- Cisco Employee,
Hall of Fame,
Each year, one of the things I enjoy most is being able to get back together with an unbelievable team to help build and run the network for CiscoLive. Lately, I have been fortunate enough to get this opportunity in both Europe and the US. While in Europe I mainly help on the network management front, in the US I get to flex my CCIE and run the L2 switch network.
Last year in Orlando, I went in with a strategy to use Cisco Prime LMS to provision switches (mostly Catalyst 3560CG and 3750-X switches) after they had [manually] received a small manageability configlet. Had we done all of the switches before the show in our stage, this would have worked out fine. However -- and I really should have been prepared for this after so many years -- nothing works out as planned, especially at CiscoLive. We ended up needing to provision a lot of switches when onsite. The time it took to take a switch from "zero to hero" was on the order of 30 minutes. Needless to say, our project manager was not happy. I remember the thousand yard stare she gave me the Monday the show started. I knew I had to come up with something better...
I had heard that our operating system technology group was working on a new zero-touch provisioning solution called Plug and Play (PnP).

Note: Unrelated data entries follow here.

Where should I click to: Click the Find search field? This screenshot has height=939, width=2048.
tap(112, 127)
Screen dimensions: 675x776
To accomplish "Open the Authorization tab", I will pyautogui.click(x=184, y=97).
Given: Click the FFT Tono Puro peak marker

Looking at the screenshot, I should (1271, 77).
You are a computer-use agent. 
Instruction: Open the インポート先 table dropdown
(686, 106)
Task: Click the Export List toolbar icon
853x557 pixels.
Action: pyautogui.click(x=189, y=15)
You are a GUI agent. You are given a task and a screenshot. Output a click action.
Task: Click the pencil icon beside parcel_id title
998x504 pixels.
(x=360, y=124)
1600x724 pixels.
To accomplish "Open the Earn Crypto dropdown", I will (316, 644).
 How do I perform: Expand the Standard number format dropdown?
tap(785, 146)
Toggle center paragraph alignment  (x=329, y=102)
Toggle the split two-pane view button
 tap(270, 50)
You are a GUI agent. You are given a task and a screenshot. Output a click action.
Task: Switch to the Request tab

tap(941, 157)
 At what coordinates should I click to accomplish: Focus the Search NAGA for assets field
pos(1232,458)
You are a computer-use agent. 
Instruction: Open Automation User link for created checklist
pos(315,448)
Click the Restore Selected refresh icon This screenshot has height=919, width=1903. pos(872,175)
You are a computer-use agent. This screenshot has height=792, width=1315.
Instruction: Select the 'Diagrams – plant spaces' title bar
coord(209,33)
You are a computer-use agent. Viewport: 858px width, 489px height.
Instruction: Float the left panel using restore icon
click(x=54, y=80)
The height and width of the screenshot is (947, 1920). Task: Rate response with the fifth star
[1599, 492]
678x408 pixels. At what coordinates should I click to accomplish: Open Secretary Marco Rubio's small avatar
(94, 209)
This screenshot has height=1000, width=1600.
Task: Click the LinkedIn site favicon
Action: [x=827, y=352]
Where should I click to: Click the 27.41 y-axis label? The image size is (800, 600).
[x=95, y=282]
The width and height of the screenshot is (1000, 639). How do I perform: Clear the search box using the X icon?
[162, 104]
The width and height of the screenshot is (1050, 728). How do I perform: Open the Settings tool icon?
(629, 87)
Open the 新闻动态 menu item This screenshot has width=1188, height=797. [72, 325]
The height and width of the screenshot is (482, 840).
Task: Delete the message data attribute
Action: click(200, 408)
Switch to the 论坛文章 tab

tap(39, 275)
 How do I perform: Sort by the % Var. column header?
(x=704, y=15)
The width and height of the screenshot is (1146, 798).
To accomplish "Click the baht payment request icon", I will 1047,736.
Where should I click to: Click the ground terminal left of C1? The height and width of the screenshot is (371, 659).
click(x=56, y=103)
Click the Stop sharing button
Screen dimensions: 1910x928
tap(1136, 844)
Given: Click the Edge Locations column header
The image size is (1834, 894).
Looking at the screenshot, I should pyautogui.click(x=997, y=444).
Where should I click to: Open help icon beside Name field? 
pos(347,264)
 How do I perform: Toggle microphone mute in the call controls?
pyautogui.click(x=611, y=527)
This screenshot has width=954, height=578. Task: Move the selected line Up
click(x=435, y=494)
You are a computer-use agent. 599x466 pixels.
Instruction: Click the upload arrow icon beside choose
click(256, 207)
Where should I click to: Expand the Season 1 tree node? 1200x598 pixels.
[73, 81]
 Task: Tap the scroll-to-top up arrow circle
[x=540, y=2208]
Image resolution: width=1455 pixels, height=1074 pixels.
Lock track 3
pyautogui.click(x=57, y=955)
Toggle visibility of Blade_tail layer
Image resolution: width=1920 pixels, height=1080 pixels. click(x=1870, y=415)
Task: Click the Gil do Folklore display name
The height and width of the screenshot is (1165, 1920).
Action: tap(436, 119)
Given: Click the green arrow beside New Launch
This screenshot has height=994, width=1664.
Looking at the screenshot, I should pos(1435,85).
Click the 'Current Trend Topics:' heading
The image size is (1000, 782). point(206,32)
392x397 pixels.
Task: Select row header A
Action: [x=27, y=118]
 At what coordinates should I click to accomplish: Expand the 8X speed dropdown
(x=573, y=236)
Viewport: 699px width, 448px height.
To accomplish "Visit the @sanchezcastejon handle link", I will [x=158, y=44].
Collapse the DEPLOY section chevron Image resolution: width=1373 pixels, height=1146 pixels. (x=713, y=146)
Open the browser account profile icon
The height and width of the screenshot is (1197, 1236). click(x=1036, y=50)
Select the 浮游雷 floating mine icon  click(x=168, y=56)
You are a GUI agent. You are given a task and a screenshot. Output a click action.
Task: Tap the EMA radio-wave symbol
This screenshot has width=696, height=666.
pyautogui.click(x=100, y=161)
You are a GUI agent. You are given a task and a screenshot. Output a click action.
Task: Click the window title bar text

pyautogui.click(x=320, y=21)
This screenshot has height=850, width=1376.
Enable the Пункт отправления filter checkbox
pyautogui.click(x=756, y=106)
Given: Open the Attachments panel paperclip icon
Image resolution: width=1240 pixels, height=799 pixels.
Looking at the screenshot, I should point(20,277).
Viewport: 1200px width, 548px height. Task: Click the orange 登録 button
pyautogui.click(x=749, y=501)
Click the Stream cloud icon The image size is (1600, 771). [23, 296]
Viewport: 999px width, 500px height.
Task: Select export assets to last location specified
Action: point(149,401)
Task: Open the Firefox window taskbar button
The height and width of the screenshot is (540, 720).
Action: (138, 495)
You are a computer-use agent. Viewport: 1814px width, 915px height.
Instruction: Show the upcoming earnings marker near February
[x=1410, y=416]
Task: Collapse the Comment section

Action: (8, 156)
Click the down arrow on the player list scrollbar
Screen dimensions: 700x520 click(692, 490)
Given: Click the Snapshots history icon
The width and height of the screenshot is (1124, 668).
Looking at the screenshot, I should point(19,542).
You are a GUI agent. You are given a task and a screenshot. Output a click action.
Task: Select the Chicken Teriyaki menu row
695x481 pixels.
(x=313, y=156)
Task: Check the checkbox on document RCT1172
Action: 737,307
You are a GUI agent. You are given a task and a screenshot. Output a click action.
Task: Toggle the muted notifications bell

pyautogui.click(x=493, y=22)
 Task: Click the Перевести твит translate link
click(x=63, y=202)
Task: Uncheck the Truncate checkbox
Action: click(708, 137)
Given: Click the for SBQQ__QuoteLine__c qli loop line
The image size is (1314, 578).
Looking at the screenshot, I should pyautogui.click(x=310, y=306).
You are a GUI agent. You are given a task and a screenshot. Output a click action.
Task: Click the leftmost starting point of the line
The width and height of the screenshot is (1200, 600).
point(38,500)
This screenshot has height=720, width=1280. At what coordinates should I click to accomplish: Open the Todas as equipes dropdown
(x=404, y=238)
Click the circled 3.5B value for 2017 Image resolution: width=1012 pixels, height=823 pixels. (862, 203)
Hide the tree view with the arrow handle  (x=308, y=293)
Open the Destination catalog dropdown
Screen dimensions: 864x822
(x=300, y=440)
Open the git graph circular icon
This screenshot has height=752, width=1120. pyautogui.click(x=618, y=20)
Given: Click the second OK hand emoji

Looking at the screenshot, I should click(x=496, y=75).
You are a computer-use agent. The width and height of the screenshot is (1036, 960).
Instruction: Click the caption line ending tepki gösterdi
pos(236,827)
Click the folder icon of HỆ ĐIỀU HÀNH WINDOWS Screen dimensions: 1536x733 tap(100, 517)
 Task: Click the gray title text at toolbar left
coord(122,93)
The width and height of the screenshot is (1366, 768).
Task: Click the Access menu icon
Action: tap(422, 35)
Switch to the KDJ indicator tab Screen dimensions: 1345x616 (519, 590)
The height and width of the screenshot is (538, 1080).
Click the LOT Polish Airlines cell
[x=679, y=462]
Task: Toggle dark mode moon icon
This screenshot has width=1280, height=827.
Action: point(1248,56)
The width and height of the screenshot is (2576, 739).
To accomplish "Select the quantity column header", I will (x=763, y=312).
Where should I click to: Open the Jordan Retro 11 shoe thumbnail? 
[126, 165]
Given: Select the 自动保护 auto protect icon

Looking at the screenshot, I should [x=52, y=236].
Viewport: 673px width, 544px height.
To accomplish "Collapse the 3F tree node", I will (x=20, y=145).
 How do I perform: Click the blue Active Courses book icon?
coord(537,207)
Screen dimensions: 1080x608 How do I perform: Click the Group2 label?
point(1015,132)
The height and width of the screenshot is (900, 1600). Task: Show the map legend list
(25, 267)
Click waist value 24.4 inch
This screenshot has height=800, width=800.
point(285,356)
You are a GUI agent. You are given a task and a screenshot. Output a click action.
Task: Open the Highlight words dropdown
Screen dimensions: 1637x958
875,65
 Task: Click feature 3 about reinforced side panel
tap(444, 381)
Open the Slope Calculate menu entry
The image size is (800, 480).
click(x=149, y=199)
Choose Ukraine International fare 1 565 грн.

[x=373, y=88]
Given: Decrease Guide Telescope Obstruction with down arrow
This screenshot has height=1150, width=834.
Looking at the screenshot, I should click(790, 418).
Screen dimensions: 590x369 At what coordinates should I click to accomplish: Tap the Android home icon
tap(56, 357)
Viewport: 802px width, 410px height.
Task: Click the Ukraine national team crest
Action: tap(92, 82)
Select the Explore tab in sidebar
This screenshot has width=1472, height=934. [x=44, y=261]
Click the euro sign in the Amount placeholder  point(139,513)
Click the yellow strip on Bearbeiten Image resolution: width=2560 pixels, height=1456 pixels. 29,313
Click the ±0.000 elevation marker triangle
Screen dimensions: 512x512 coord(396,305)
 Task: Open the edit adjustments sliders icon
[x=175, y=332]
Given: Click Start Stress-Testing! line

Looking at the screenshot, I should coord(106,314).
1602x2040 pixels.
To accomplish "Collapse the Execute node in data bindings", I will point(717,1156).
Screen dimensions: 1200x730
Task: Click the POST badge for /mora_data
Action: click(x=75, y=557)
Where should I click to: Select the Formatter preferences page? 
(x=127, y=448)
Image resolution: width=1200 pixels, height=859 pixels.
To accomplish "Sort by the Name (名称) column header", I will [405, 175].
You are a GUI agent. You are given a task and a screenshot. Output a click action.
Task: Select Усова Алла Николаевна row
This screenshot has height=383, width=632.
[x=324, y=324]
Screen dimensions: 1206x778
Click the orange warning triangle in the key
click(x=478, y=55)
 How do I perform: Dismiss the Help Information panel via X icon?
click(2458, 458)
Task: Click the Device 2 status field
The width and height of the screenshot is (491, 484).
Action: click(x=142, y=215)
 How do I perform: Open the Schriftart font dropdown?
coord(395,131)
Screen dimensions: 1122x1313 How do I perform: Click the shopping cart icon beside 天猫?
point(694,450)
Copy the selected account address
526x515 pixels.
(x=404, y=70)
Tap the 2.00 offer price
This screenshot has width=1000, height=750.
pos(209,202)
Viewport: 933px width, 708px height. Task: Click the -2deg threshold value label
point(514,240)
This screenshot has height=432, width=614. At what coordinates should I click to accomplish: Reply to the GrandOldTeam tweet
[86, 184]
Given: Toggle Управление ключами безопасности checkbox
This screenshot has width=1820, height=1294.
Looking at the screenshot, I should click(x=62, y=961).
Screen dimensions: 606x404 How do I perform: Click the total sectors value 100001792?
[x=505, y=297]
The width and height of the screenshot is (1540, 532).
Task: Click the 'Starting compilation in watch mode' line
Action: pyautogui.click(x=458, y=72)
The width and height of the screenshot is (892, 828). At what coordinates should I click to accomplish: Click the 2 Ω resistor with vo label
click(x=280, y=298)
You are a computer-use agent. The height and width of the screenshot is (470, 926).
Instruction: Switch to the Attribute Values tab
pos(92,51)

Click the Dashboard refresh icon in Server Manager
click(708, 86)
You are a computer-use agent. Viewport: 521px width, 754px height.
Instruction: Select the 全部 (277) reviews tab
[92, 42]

There was a lot of promise in this as it would be very extensible. During our end-of-show NOC session in Orlando, I told the audience I would look into this for next year (if they invited me back ). Unfortunately, when it came time to start prepping for CLUS San Francisco, PnP wasn't quite ready for our switches. On top of that, even if it was ready, we needed a solution that would work on our current switch inventory that could be running code anywhere from 12.2(55)EX to 15.0(2)SE5. So what to do?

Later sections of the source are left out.